FOLSOM, California : Researchers from the Harvard T.H. Chan School of Public Health used machine learning, a subset of artificial intelligence, to identify more precisely the components in walnuts that may be responsible for potentially reducing the risk of type 2 diabetes and cardiovascular diseases – two of the leading death causes in the U.S.

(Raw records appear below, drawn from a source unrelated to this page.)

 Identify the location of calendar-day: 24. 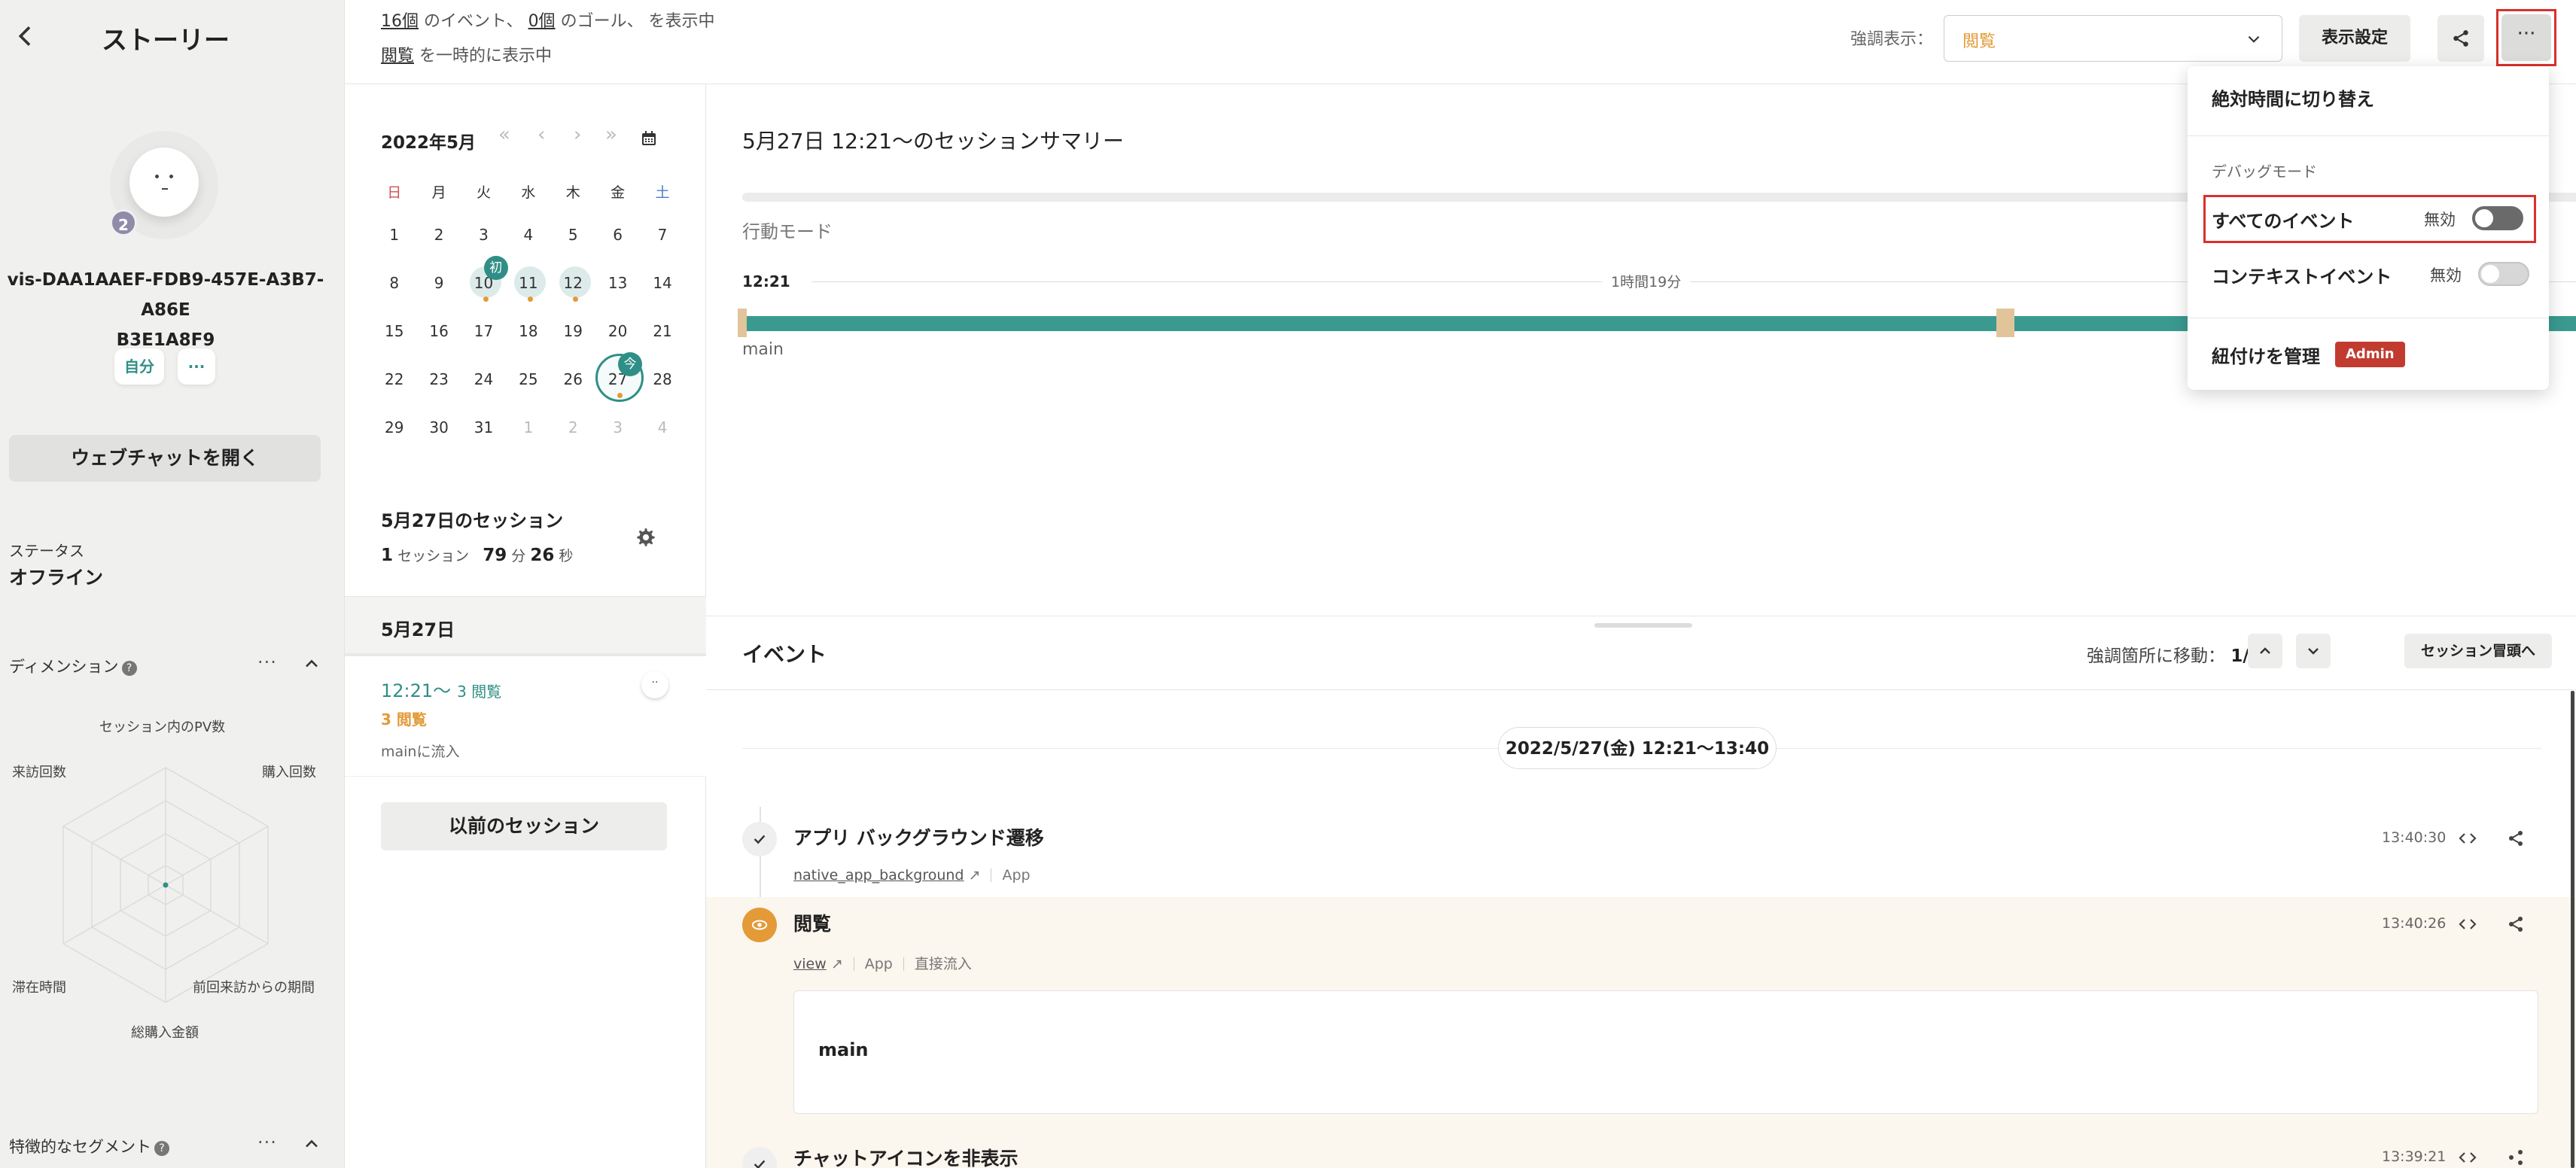
(484, 379).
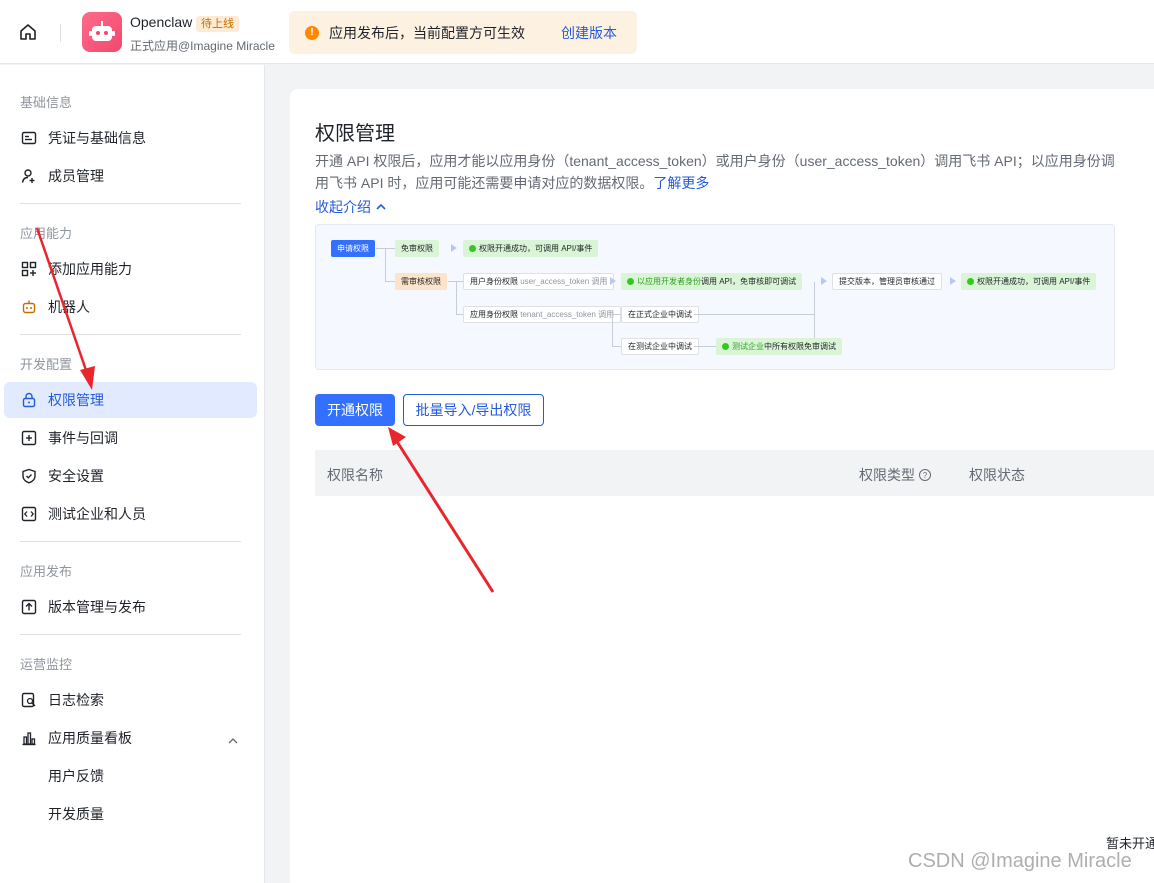 The width and height of the screenshot is (1154, 883). Describe the element at coordinates (997, 475) in the screenshot. I see `col-permission-status: 权限状态` at that location.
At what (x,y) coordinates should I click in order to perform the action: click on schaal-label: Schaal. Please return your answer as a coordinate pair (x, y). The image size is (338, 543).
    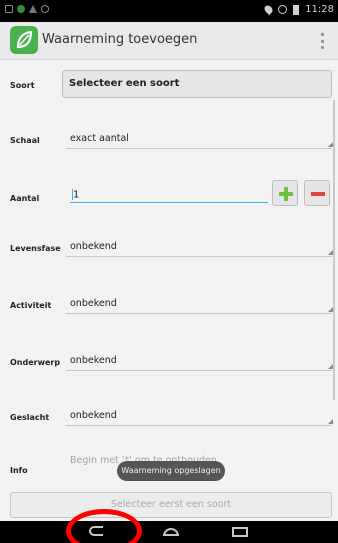
    Looking at the image, I should click on (25, 140).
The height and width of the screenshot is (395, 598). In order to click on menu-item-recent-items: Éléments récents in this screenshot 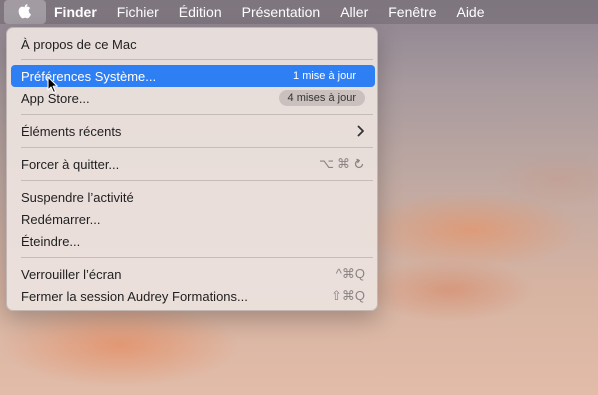, I will do `click(193, 131)`.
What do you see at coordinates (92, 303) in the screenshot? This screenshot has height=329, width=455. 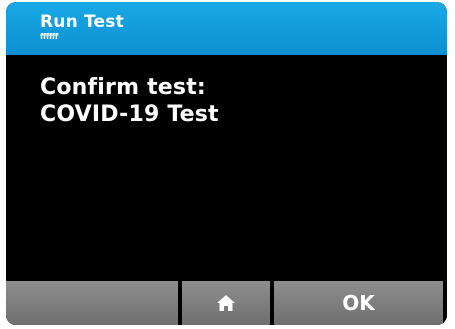 I see `left-softkey-button` at bounding box center [92, 303].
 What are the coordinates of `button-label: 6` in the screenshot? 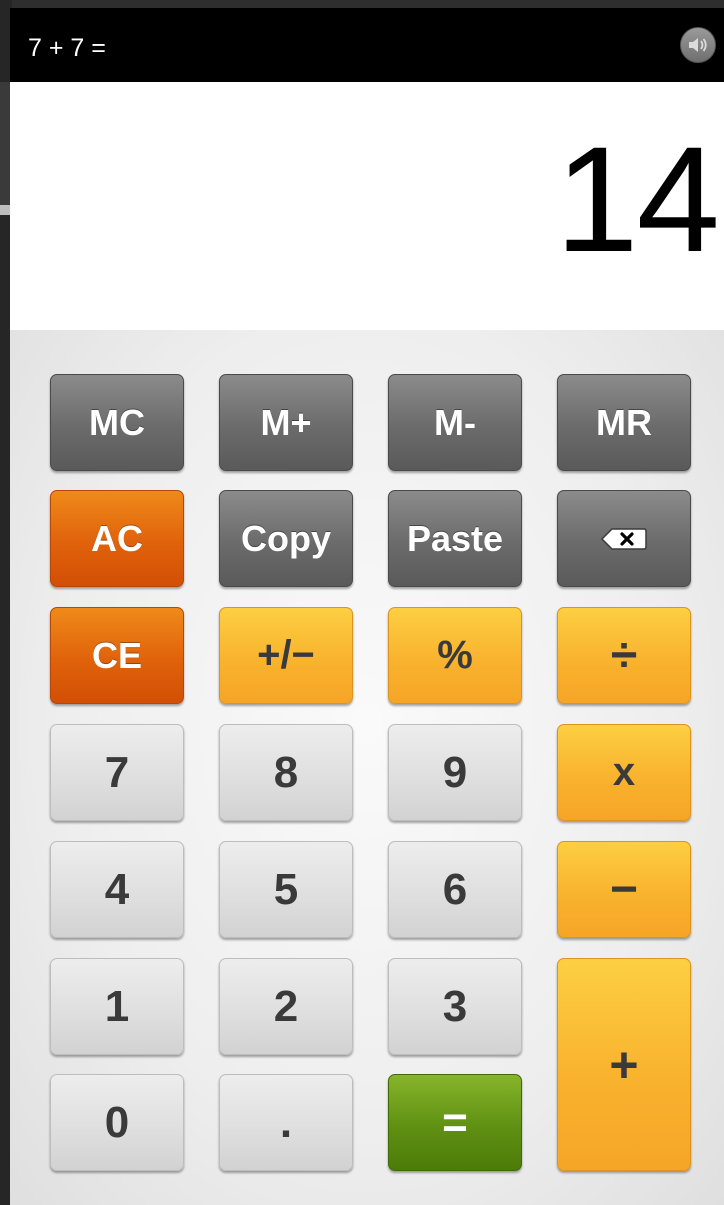 It's located at (455, 889).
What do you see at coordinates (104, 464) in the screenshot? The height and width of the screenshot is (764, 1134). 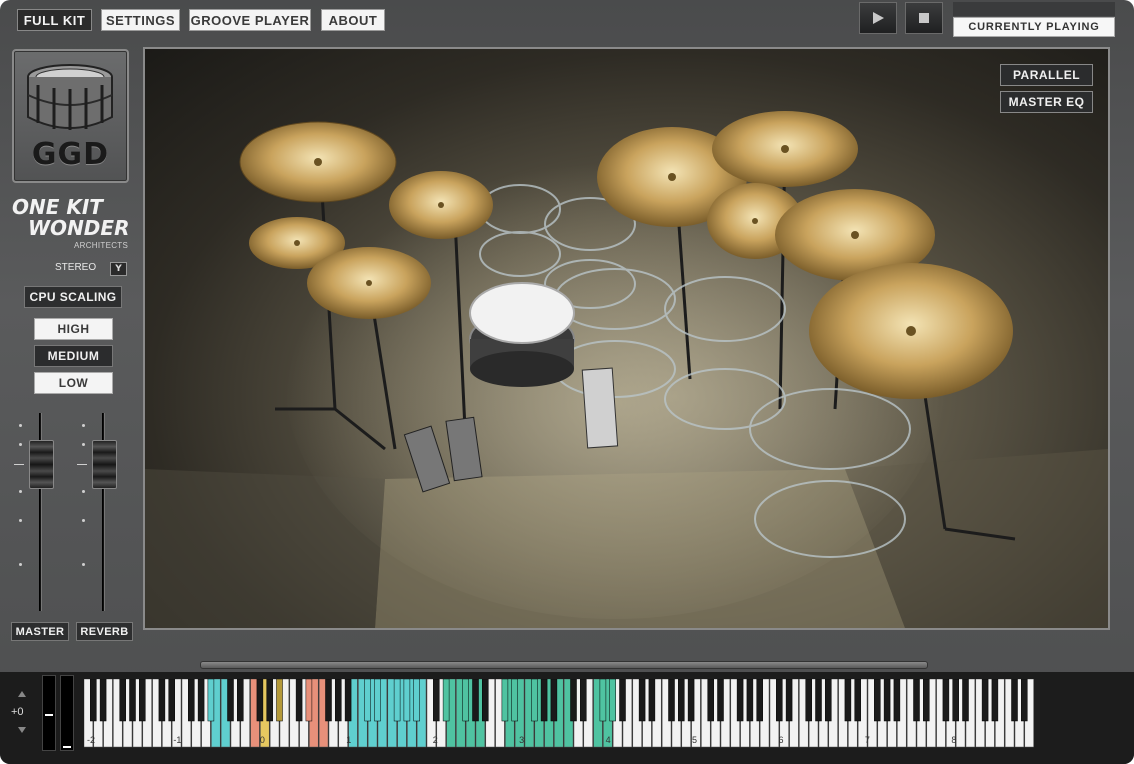 I see `reverb-fader-knob` at bounding box center [104, 464].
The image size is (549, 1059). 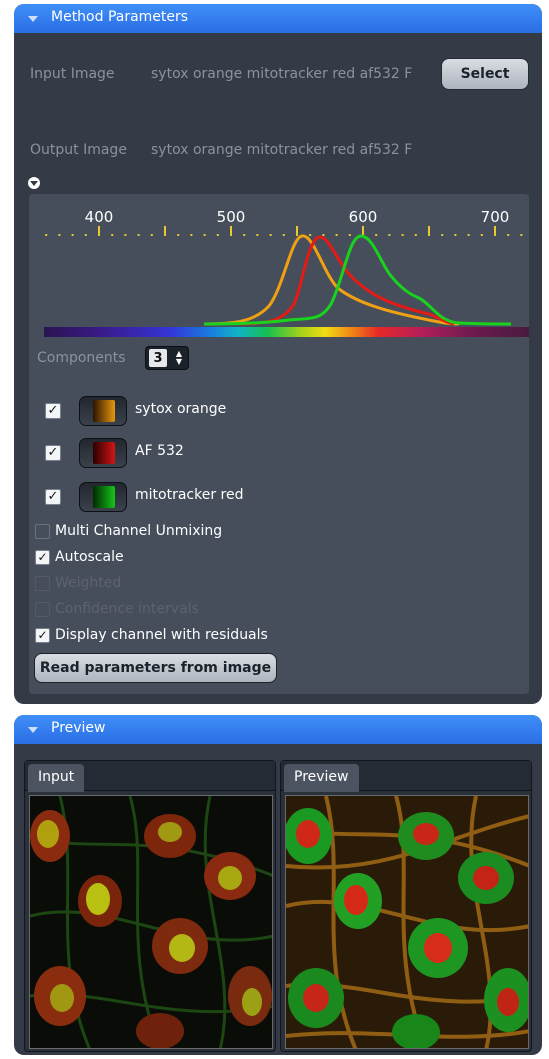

This study, supported by the California Walnut Commission and published in The Journal of Nutrition, used a novel approach, agnostic machine-learning, to identify 19 metabolites that were associated with walnut consumption. The body forms specific metabolites based on the consumed food. The walnut metabolite profile was associated with a 17% lower risk of type 2 diabetes and 29% lower risk of cardiovascular disease. This is the first study to examine the association between walnut metabolites and the risk of cardiometabolic diseases, contributing to the three decades of existing research on walnuts and heart health.
“With data-driven technologies, we are able to enhance our understanding of the relationship between diet and disease and take a personalized approach to nutrition which will lead to better prevention and management of various health conditions,” says Dr. Marta Guasch-Ferré a Research Scientist at the Department of Nutrition at Harvard T.H. Chan School of Public Health, Instructor in Medicine at Harvard Medical School and Brigham and Women’s Hospital, and lead investigator of this research.
“In this study, we revealed the unique metabolomic signature of walnuts, which brings us one step closer to understanding “how” walnuts are good for our health. These cutting-edge technologies are shaping the future of nutrition recommendations,” says Guasch-Ferré.
Researchers examined data from 1,833 participants of the PREvención con DIeta MEDiterránea (PREDIMED) study, a large-scale, multi-year study that took place in Spain and looked at the effects of a Mediterranean diet in the prevention of cardiovascular disease among people at high risk for heart disease. Participants were aged 55-80 and followed one of three diets: 1) Mediterranean diet supplemented with mixed nuts (50% walnuts, 25% almonds, and 25% hazelnuts); 2) Mediterranean diet supplemented with extra-virgin olive oil; or 3) low-fat diet. The metabolites in walnuts form the walnut metabolite profile associated with a reduction in type 2 diabetes and cardiovascular disease.
These findings further emphasize the connection between walnut consumption in a healthy diet and cardiometabolic health. New tools as used in this epidemiological study will help identify links between diet and disease. However, the results do not prove cause and effect. More research is needed in other populations since this study was focused on older Spanish adults only. Moreover, given the field of metabolomics is rapidly evolving, future studies will be needed to identify additional biomarkers of walnut intake that were not pursued in this study and to understand individual metabolic responses after consuming walnuts.